Zero Trust access controls provide the foundation.By enforcing identity-based, just-in-time permissions, OT environments can ensure that vendors and remote users only access the systems they’re explicitly authorized to interact with, and only for the time they need. These controls should be granular enough to limit access down to specific devices, commands, or functions. By applying these principles consistently across the Purdue Model, organizations can eliminate reliance on catch-all VPN tunnels, jump servers, and brittle firewall exceptions that expose the environment to excess risk.
Access control is only one part of the equation
Darktrace / OT complements zero trust controls with continuous, AI-driven behavioral detection. Rather than relying on static rules or pre-defined signatures, Darktrace uses Self-Learning AI to build a live, evolving understanding of what’s “normal” in the environment, across every device, protocol, and user.
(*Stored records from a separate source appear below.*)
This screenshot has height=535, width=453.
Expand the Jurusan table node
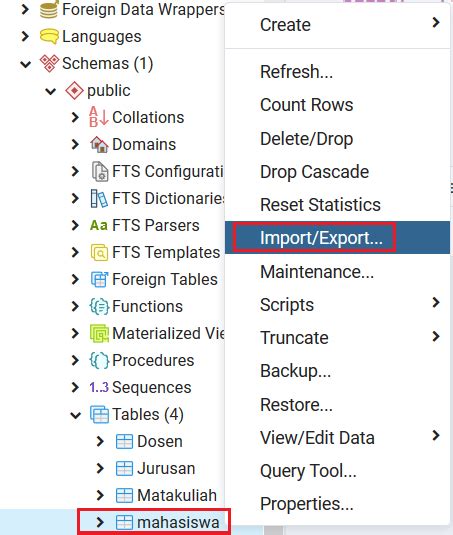coord(100,468)
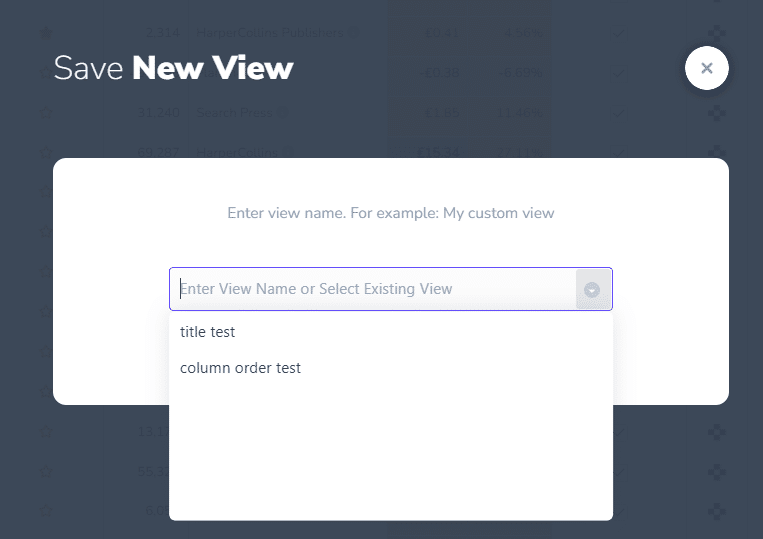Click checkmark icon in the 69,287 row
The image size is (763, 539).
click(x=619, y=153)
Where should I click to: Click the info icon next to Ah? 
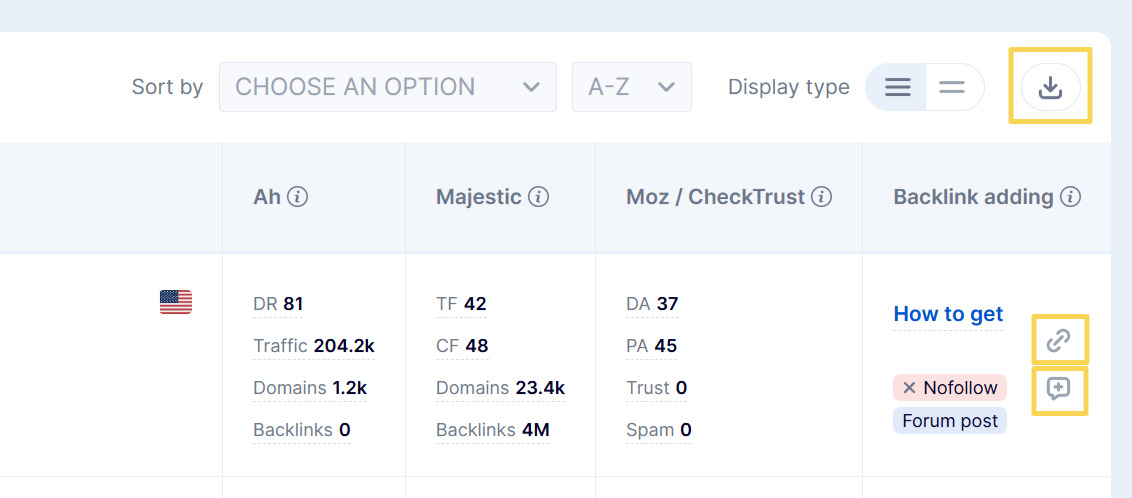point(297,197)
This enables real-time detection of subtle misconfigurations, credential misuse, or lateral movement as they happen, not after the fact.
By correlating user identity and session activity with behavioral analytics, Darktrace gives organizations the full picture: who accessed which system, what actions they performed, how those actions compared to historical norms, and whether any deviations occurred. It eliminates guesswork around remote access sessions and replaces it with clear, contextual insight.
Importantly, Darktrace distinguishes between operational noise and true cyber-relevant anomalies. Unlike other tools that lump everything, from CVE alerts to routine activity, into a single stream, Darktrace separates legitimate remote access behavior from potential misuse or abuse. This means organizations can both audit access from a compliance standpoint and be confident that if a session is ever exploited, the misuse will be surfaced as a high-fidelity, cyber-relevant alert. This approach serves as a compensating control, ensuring that even if access is overextended or misused, the behavior is still visible and actionable.
If a session deviates from learned baselines, such as an unusual command sequence, new lateral movement path, or activity outside of scheduled hours, Darktrace can flag it immediately. These insights can be used to trigger manual investigation or automated enforcement actions, such as access revocation or session isolation, depending on policy.
This layered approach enables real-time decision-making, supports uninterrupted operations, and delivers complete accountability for all remote activity, without slowing down critical work or disrupting industrial workflows.
Where Zero Trust Access Meets AI‑Driven Oversight:
Granular Access Enforcement: Role-based, just-in-time access that aligns with Zero Trust principles and meets compliance expectations.
Context-Enriched Threat Detection: Self-Learning AI detects anomalous OT behavior in real time and ties threats to access events and user activity.
Automated Session Oversight: Behavioral anomalies can trigger alerting or automated controls, reducing time-to-contain while preserving uptime.
Full Visibility Across Purdue Layers: Correlated data connects remote access events with device-level behavior, spanning IT and OT layers.
Scalable, Passive Monitoring: Passive behavioral learning enables coverage across legacy systems and air-gapped environments, no signatures, agents, or intrusive scans required.
Complete security without compromise
We no longer have to choose between operational agility and security control, or between visibility and simplicity. A Zero Trust approach, reinforced by real-time AI detection, enables secure remote access that is both permission-aware and behavior-aware, tailored to the realities of industrial operations and scalable across diverse environments.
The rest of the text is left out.